SUPPLIED MATERIAL START

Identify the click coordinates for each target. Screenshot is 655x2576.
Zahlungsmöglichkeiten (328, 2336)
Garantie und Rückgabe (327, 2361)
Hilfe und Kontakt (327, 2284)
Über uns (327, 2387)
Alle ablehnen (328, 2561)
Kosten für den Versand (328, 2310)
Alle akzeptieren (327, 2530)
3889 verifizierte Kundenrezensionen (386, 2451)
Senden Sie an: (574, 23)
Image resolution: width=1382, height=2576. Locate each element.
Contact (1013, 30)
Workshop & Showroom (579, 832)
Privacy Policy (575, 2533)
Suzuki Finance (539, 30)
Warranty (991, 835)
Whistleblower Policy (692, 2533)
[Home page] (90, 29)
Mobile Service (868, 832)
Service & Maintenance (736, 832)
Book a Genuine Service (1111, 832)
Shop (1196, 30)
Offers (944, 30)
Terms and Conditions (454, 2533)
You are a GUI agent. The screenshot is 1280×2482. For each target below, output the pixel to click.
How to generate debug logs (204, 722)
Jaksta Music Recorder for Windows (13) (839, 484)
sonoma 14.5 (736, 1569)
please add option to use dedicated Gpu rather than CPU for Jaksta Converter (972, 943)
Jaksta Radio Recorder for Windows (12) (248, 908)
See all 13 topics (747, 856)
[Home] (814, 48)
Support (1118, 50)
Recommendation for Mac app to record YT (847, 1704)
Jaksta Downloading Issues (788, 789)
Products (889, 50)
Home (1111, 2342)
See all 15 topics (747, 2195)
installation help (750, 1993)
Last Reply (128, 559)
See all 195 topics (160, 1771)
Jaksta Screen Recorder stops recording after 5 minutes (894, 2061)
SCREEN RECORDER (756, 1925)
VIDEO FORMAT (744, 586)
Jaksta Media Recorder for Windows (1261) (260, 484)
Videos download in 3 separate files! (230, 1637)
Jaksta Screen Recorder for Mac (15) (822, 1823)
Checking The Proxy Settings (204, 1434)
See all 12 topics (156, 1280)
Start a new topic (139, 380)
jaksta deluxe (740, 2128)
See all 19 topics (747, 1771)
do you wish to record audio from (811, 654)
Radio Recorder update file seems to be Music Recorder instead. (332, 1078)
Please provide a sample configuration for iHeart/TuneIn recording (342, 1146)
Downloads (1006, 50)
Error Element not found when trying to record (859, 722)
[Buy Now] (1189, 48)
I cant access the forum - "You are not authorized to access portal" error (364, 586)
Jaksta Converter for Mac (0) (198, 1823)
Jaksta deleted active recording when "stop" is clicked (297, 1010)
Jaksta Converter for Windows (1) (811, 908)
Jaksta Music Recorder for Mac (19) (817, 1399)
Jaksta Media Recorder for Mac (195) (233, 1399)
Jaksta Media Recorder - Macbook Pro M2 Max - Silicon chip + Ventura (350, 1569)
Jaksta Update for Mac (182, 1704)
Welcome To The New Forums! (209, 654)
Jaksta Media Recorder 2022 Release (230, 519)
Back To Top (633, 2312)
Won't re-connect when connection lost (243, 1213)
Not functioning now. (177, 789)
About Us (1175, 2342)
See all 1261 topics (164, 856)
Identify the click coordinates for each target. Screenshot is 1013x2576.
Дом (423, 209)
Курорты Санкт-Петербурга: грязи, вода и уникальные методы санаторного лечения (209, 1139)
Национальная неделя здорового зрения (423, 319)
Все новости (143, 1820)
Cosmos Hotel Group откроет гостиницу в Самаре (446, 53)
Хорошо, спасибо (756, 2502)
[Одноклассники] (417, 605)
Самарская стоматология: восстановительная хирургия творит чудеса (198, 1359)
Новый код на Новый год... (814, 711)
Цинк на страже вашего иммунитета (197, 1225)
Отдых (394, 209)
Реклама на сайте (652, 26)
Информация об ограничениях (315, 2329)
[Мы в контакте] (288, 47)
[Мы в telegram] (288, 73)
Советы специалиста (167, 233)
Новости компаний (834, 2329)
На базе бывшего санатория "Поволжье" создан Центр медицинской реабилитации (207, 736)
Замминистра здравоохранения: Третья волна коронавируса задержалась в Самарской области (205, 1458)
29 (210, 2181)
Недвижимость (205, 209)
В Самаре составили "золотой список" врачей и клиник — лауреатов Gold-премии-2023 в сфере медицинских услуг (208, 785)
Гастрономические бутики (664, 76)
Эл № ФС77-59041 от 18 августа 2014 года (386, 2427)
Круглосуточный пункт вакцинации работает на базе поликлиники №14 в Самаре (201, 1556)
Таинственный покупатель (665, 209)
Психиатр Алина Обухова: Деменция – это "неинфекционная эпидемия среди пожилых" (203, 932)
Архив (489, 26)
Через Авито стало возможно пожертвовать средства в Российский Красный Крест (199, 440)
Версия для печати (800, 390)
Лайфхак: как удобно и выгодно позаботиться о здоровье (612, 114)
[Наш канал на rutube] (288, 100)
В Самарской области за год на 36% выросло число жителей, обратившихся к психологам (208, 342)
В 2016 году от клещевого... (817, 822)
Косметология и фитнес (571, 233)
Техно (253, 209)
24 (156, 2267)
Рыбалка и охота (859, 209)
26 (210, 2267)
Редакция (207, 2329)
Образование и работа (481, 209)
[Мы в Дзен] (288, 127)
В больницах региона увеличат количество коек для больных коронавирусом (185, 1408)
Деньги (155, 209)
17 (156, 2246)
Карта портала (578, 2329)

SUPPLIED MATERIAL END

**ABOUT THIS TASK:** Write out each line exactly, as it is shown above.

**RESULT:**
Identify the click coordinates for each target. Screenshot is 655x2576.
Zahlungsmöglichkeiten (328, 2336)
Garantie und Rückgabe (327, 2361)
Hilfe und Kontakt (327, 2284)
Über uns (327, 2387)
Alle ablehnen (328, 2561)
Kosten für den Versand (328, 2310)
Alle akzeptieren (327, 2530)
3889 verifizierte Kundenrezensionen (386, 2451)
Senden Sie an: (574, 23)
Image resolution: width=1382, height=2576. Locate each element.
Contact (1013, 30)
Workshop & Showroom (579, 832)
Privacy Policy (575, 2533)
Suzuki Finance (539, 30)
Warranty (991, 835)
Whistleblower Policy (692, 2533)
[Home page] (90, 29)
Mobile Service (868, 832)
Service & Maintenance (736, 832)
Book a Genuine Service (1111, 832)
Shop (1196, 30)
Offers (944, 30)
Terms and Conditions (454, 2533)
You are a GUI agent. The screenshot is 1280×2482. For each target below, output the pixel to click.
How to generate debug logs (204, 722)
Jaksta Music Recorder for Windows (13) (839, 484)
sonoma 14.5 (736, 1569)
please add option to use dedicated Gpu rather than CPU for Jaksta Converter (972, 943)
Jaksta Radio Recorder for Windows (12) (248, 908)
See all 13 topics (747, 856)
[Home] (814, 48)
Support (1118, 50)
Recommendation for Mac app to record YT (847, 1704)
Jaksta Downloading Issues (788, 789)
Products (889, 50)
Home (1111, 2342)
See all 15 topics (747, 2195)
installation help (750, 1993)
Last Reply (128, 559)
See all 195 topics (160, 1771)
Jaksta Screen Recorder stops recording after 5 minutes (894, 2061)
SCREEN RECORDER (756, 1925)
VIDEO FORMAT (744, 586)
Jaksta Media Recorder for Windows (1261) (260, 484)
Videos download in 3 separate files! (230, 1637)
Jaksta Screen Recorder for Mac (15) (822, 1823)
Checking The Proxy Settings (204, 1434)
See all 12 topics (156, 1280)
Start a new topic (139, 380)
jaksta deluxe (740, 2128)
See all 19 topics (747, 1771)
do you wish to record audio from (811, 654)
Radio Recorder update file seems to be Music Recorder instead. (332, 1078)
Please provide a sample configuration for iHeart/TuneIn recording (342, 1146)
Downloads (1006, 50)
Error Element not found when trying to record (859, 722)
[Buy Now] (1189, 48)
I cant access the forum - "You are not authorized to access portal" error (364, 586)
Jaksta Converter for Mac (0) (198, 1823)
Jaksta deleted active recording when "stop" is clicked (297, 1010)
Jaksta Converter for Windows (1) (811, 908)
Jaksta Music Recorder for Mac (19) (817, 1399)
Jaksta Media Recorder for Mac (195) (233, 1399)
Jaksta Media Recorder - Macbook Pro M2 Max - Silicon chip + Ventura (350, 1569)
Jaksta Update for Mac (182, 1704)
Welcome To The New Forums! (209, 654)
Jaksta Media Recorder 2022 Release (230, 519)
Back To Top (633, 2312)
Won't re-connect when connection lost (243, 1213)
Not functioning now. (177, 789)
About Us (1175, 2342)
See all 1261 topics (164, 856)
Identify the click coordinates for each target. Screenshot is 1013x2576.
Дом (423, 209)
Курорты Санкт-Петербурга: грязи, вода и уникальные методы санаторного лечения (209, 1139)
Национальная неделя здорового зрения (423, 319)
Все новости (143, 1820)
Cosmos Hotel Group откроет гостиницу в Самаре (446, 53)
Хорошо, спасибо (756, 2502)
[Одноклассники] (417, 605)
Самарская стоматология: восстановительная хирургия творит чудеса (198, 1359)
Новый код на Новый год... (814, 711)
Цинк на страже вашего иммунитета (197, 1225)
Отдых (394, 209)
Реклама на сайте (652, 26)
Информация об ограничениях (315, 2329)
[Мы в контакте] (288, 47)
[Мы в telegram] (288, 73)
Советы специалиста (167, 233)
Новости компаний (834, 2329)
На базе бывшего санатория "Поволжье" создан Центр медицинской реабилитации (207, 736)
Замминистра здравоохранения: Третья волна коронавируса задержалась в Самарской области (205, 1458)
29 (210, 2181)
Недвижимость (205, 209)
В Самаре составили "золотой список" врачей и клиник — лауреатов Gold-премии-2023 в сфере медицинских услуг (208, 785)
Гастрономические бутики (664, 76)
Эл № ФС77-59041 от 18 августа 2014 года (386, 2427)
Круглосуточный пункт вакцинации работает на базе поликлиники №14 в Самаре (201, 1556)
Таинственный покупатель (665, 209)
Психиатр Алина Обухова: Деменция – это "неинфекционная эпидемия среди пожилых" (203, 932)
Архив (489, 26)
Через Авито стало возможно пожертвовать средства в Российский Красный Крест (199, 440)
Версия для печати (800, 390)
Лайфхак: как удобно и выгодно позаботиться о здоровье (612, 114)
[Наш канал на rutube] (288, 100)
В Самарской области за год на 36% выросло число жителей, обратившихся к психологам (208, 342)
В 2016 году от клещевого... (817, 822)
Косметология и фитнес (571, 233)
Техно (253, 209)
24 (156, 2267)
Рыбалка и охота (859, 209)
26 (210, 2267)
Редакция (207, 2329)
Образование и работа (481, 209)
[Мы в Дзен] (288, 127)
В больницах региона увеличат количество коек для больных коронавирусом (185, 1408)
Деньги (155, 209)
17 (156, 2246)
Карта портала (578, 2329)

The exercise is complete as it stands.